Bijection and loss

This page reads bottom-up. It starts from the eight Transfer operations (the library-science primitives you already configure in the rule editor — identity, truncation, marker-only, etc.), and builds up to the abstract vocabulary that shows up in the typed-model design — cardinality (the shape of the mapping: 1:1, many:1, or 1:many), bijective (round-trip: forward then inverse gets you back to the original), “lossy direction,” “round-trip.” The abstract terms aren’t separate ideas — they’re properties of those eight ops. Reading the ops first makes the rest much shorter.

Start from the primitives

The eight transfer ops are the only ways a Folder Tag Sync rule can map between folder structure and tag structure. Everything else on this page is a property of a (rule + transfer-op) combination.

Transfer op	What it does to hierarchy	Lossless?
`identity`	preserves full depth on both sides	yes (when transforms are reversible)
`truncation` (`tailHandling: drop`)	rejects paths deeper than `depth`; matches only what fits	yes — within the depth-bounded domain
`truncation` (`tailHandling: aggregate`)	joins deeper segments into one (N+1)th term with a separator	no — separator/segment ambiguity
`truncation` (`tailHandling: flatten`)	drops middle segments; keeps the leaf folder name	no — middle ancestry is gone
`marker-only`	one fixed tag for the entry folder and everything beneath	no — many sources, one tag
`promotion-to-root`	only the first segment after the entry becomes the tag	no — deeper structure dropped
`flattening-to-leaf`	only the leaf folder name becomes the tag	no — ancestry dropped
`aggregation`	whole path joined with separator into one tag segment	no — separator/segment ambiguity
`post-coordination`	N independent flat tags, one per level	no in tag→folder direction (which folder do N tags map to?)
`opaque`	no tag is emitted	n/a — no transfer happens

Read this table once and the rest of the page follows.

Forward direction vs. inverse direction

A rule has two directions. They are not the same operation; they are two different functions that share a vocabulary.

Forward direction: folder → tag. A file moves into a folder; the engine emits tags into the file’s frontmatter.
Inverse direction: tag → folder. A user adds a tag to a file; the engine moves the file (or proposes a move) to the matching folder.

A rule’s direction field declares which directions are wired up: 'folder-to-tag', 'tag-to-folder', or 'bidirectional'. The bidirectional case is where determinism matters — and where the per-op behavior splits.

Concrete example with identity:

folder: Projects/Web Auth/oauth-flow.md
forward (identity, kebab-case):  →  #projects/web-auth/oauth-flow
inverse (identity, Title Case):  ←  Projects/Web Auth/oauth-flow

Both directions reproduce each other — given the tag, the inverse direction reconstructs the same folder path that produced it. That’s what bidirectional determinism looks like for an identity rule.

Concrete example with truncation (tailHandling: 'drop'):

folder: Capture/Clips/Web/React/Hooks/note.md
forward (truncation depth 2 drop):
   → does NOT match (path is too deep; the rule's pattern rejects it)

folder: Capture/Clips/Web/React/note.md
forward (truncation depth 2 drop):  →  #-clip/web/react
inverse:                            ←  Capture/Clips/Web/React (then user picks the file)

For paths that match, truncation/drop is fully bijective. For paths that are deeper than the depth cap, the rule simply doesn’t apply — there’s no question of “lossy” because the rule didn’t fire.
^^^^^^^^^^^^^^^^
- What is asked:
a) Reproduce from the bijection and loss page the part that opens with the words containing "This page reads" and closes with "(rule + transfer-op) combination.".
b) Name every value that the bijection and loss page gives for a rule's direction field.
The data that comes next has no connection to the bijection and loss page.

- Raw data:
^^^^^^^^^^^^^^^^
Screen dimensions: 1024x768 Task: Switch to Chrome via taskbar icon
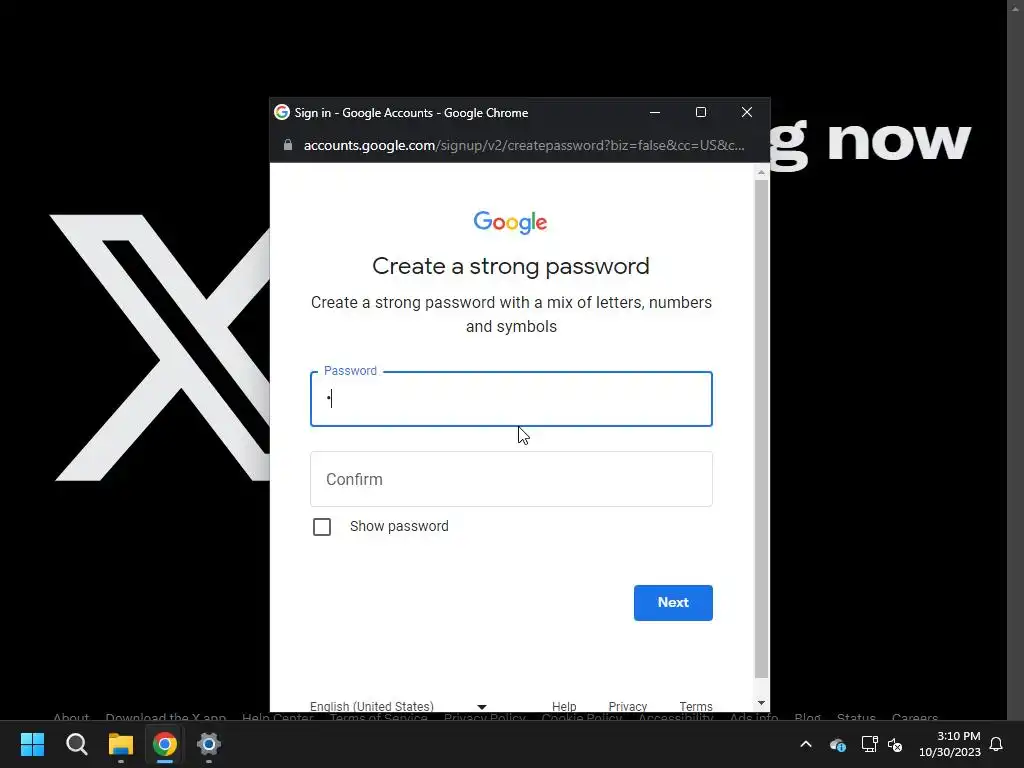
^^^^^^^^^^^^^^^^
- Solutions per task:
a)
This page reads bottom-up. It starts from the eight Transfer operations (the library-science primitives you already configure in the rule editor — identity, truncation, marker-only, etc.), and builds up to the abstract vocabulary that shows up in the typed-model design — cardinality (the shape of the mapping: 1:1, many:1, or 1:many), bijective (round-trip: forward then inverse gets you back to the original), “lossy direction,” “round-trip.” The abstract terms aren’t separate ideas — they’re properties of those eight ops. Reading the ops first makes the rest much shorter.

Start from the primitives

The eight transfer ops are the only ways a Folder Tag Sync rule can map between folder structure and tag structure. Everything else on this page is a property of a (rule + transfer-op) combination.

b) 'folder-to-tag', 'tag-to-folder', 'bidirectional'